The Unilever-owned hair care brand will donate a portion of sales from all its products to supporting black female entrepreneurs
Illustration by Bisa Butler
SheaMoisture, the Unilever-owned hair care brand, is ramping up its efforts to celebrate and inspire black women with its latest advertising campaign and pledge to support black-owned businesses.
Said to be an “unapologetic portrayal of a shared experience of of resilience and creativity”, the 'It Comes Naturally' campaign shares the stories, legacy and heritage of black women throughout generations, illustrated by artists Monica Ahanonu, Rachelle Baker, Bisa Butler, Alexis Eke, Linda Mawala and Reyna Noriega.
Cara Sabin, CEO of SheaMoisture , said: “SheaMoisture was founded as a response to needs in our community, not only for premium products celebrating our natural hair, but also institutional and cultural needs.
“Since day one, SheaMoisture’s mission has been to invest in, support and empower black women.
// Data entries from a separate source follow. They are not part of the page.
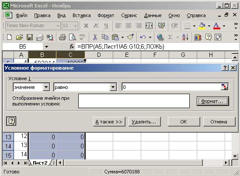Toggle Italic (К) formatting

click(96, 25)
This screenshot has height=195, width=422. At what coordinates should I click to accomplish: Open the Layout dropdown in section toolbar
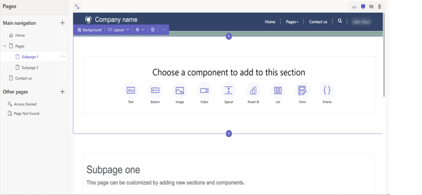(119, 30)
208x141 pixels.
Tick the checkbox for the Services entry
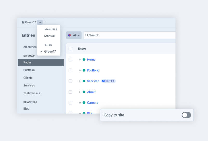click(70, 81)
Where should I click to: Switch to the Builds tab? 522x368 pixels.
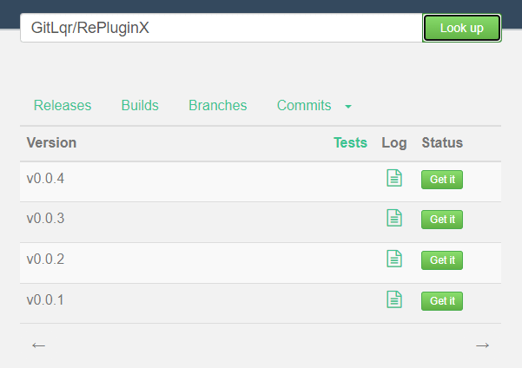tap(140, 105)
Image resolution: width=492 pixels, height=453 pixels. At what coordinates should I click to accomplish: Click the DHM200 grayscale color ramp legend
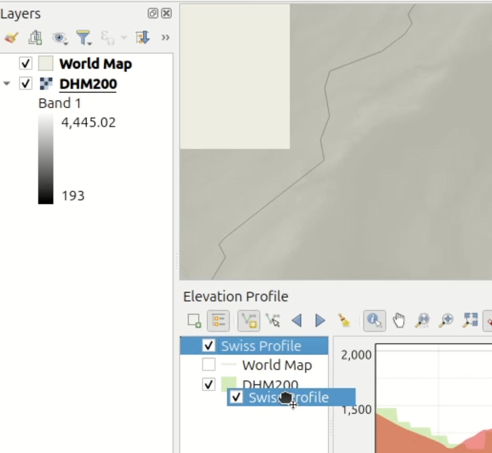pos(46,159)
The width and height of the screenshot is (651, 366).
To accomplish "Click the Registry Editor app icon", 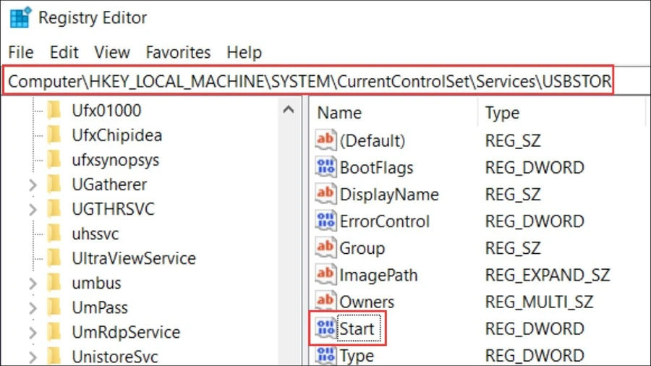I will pos(20,17).
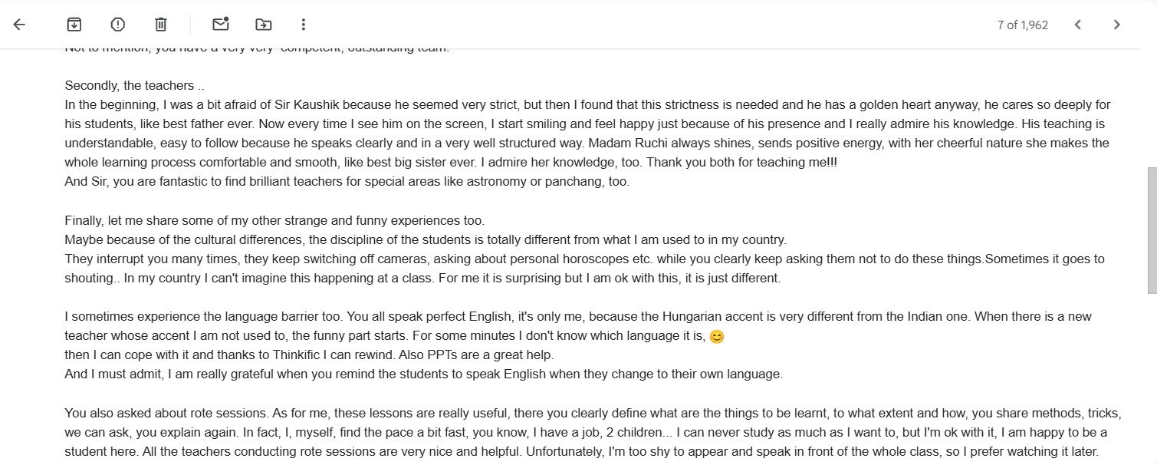Image resolution: width=1157 pixels, height=465 pixels.
Task: Click the vertical scrollbar thumb
Action: click(x=1151, y=230)
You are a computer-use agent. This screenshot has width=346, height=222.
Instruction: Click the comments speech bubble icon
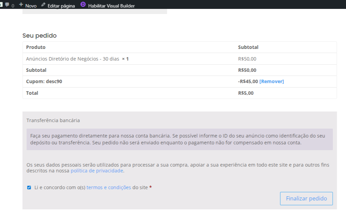click(x=7, y=5)
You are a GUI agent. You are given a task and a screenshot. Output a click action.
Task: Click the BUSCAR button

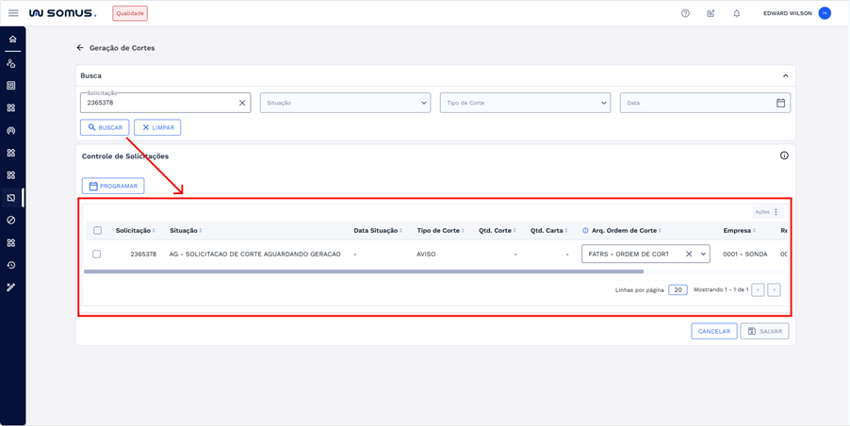105,127
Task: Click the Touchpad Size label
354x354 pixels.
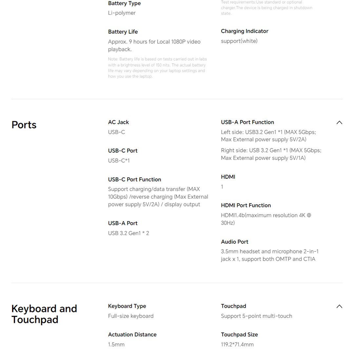Action: coord(239,335)
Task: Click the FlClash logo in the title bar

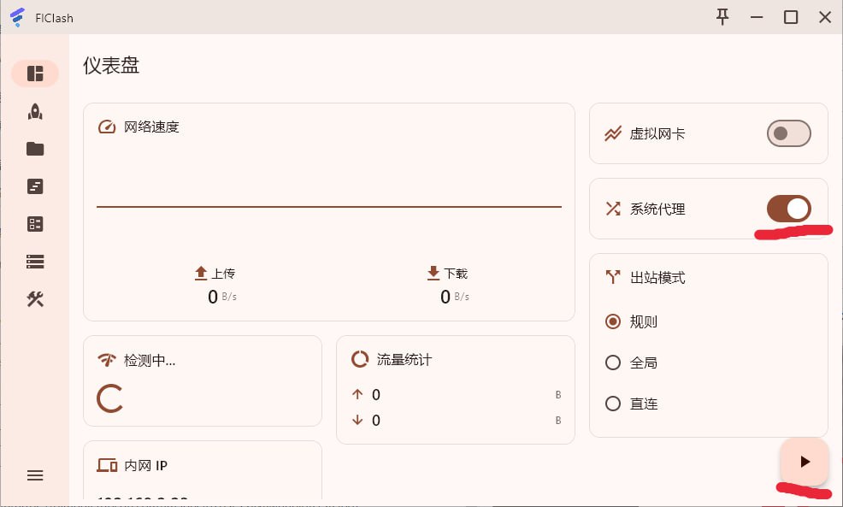Action: pos(17,17)
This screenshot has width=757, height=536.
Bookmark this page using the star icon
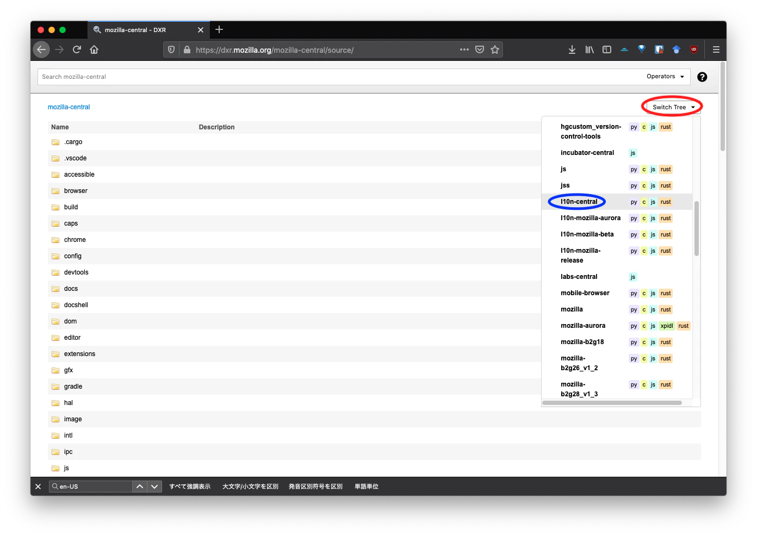(x=495, y=49)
“Today, we’re proud to introduce this campaign, a true labour of love and an uncompromised collaboration with other black voices and storytellers, as we continue our mission of supporting our community through impact.”
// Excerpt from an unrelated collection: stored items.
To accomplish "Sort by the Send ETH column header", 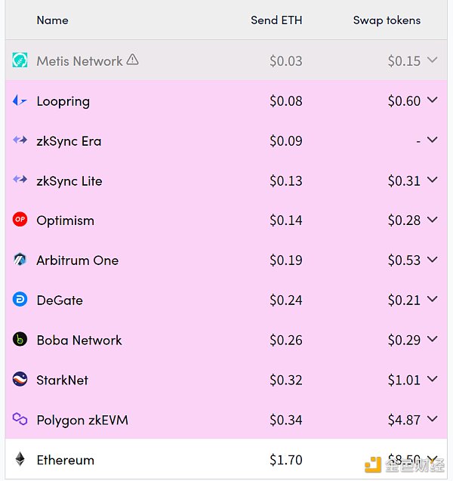I will tap(276, 20).
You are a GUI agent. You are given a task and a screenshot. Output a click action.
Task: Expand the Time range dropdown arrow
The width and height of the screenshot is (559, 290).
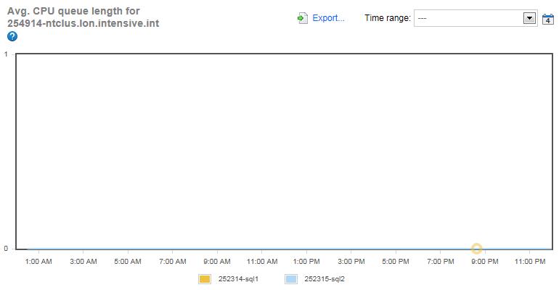click(529, 18)
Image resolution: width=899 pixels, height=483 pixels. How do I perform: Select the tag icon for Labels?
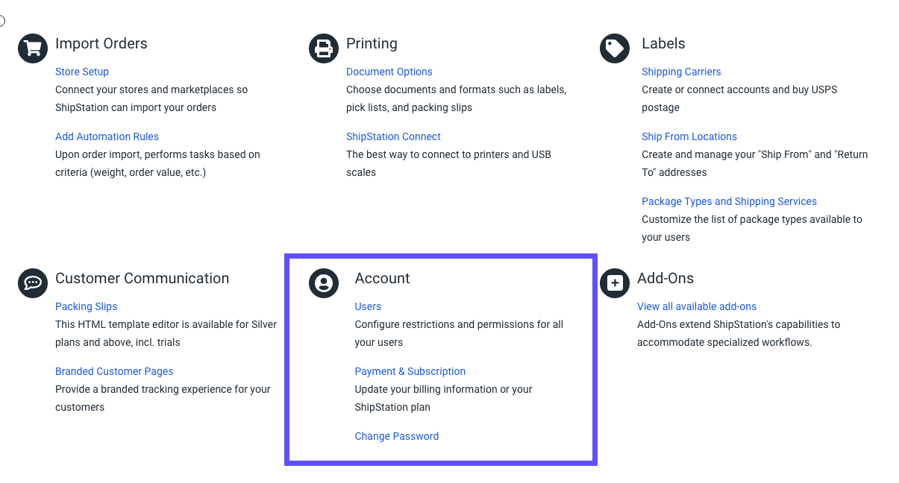coord(613,48)
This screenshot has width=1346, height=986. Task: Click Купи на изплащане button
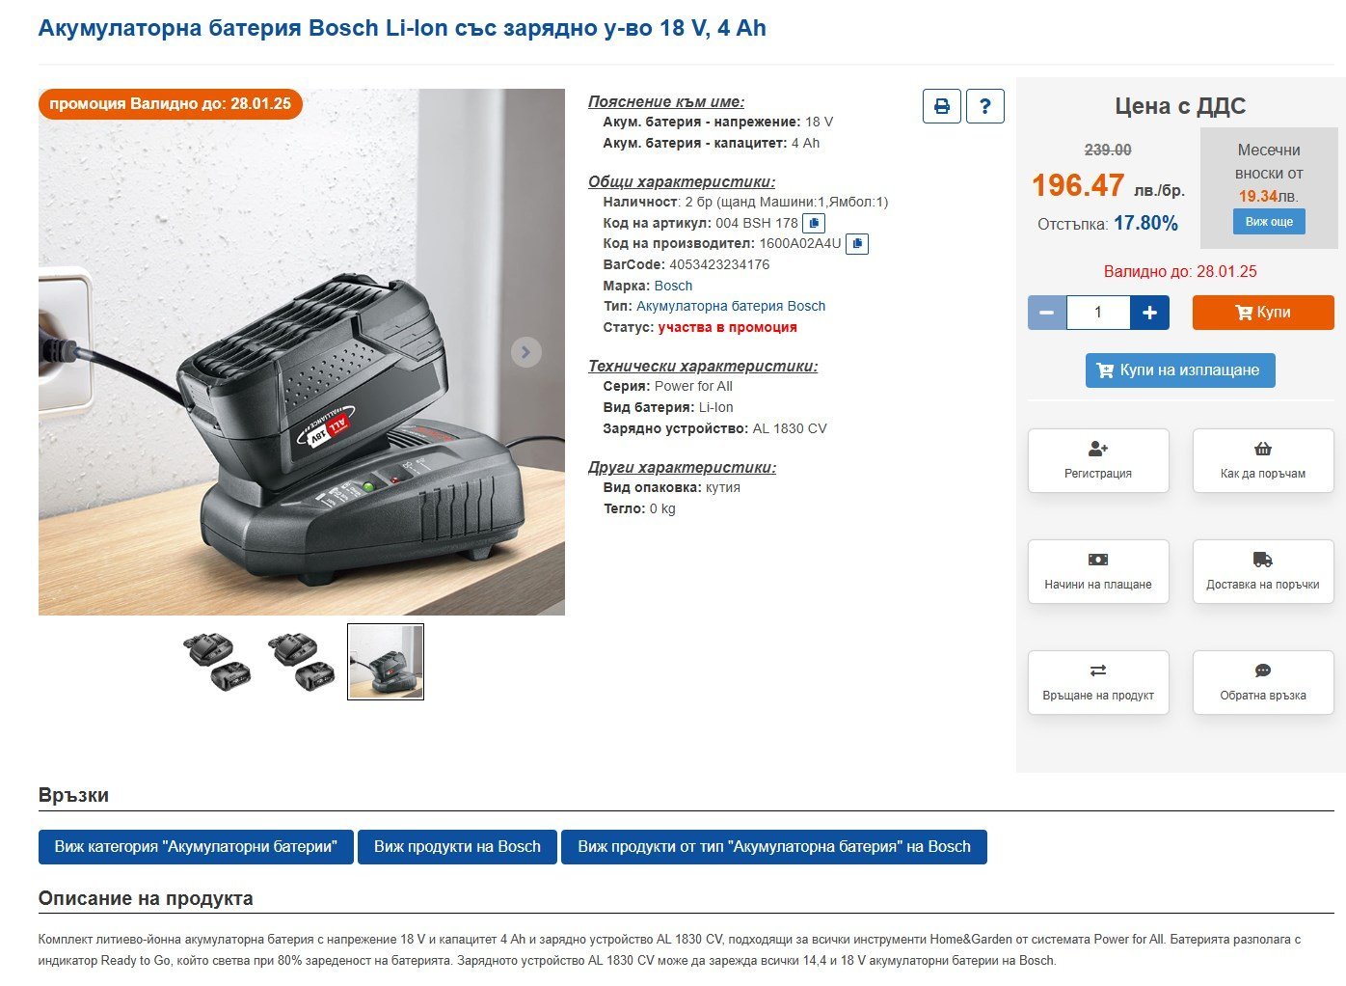point(1180,370)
To create the campaign, SheaMoisture partnered with with polycultural marketing company JOY Collective and advertising agency BBDO to curate a team of black content creators to bring their shared identity and experience to the table, an approach which the brand hopes will create new best-in-class standard for representation in the beauty industry.
Kelli Richardson Lawson, CEO of JOY Collective, added: “As a black and women-owned creative firm grounded in cultural understanding, we are honoured to be a part of this purpose-led work to support one of our most cherished brands, SheaMoisture.
“We take pride in the opportunity to showcase the brilliance of our community through beautiful artistry of black women, by black women.”
Alongside the campaign, SheaMoisture has also announced it will donate a portion of proceeds from sales of all of its products to initiatives supporting black female entrepreneurs, as part of its long standing Community Commerce programme, which provides support and community development to black business owners and community leaders.
Meanwhile, in May, the hair care brand launched a fund to help black and ethnic minority salon owners in the UK who were struggling during the coronavirus pandemic, offering cash injections of up to £10,000.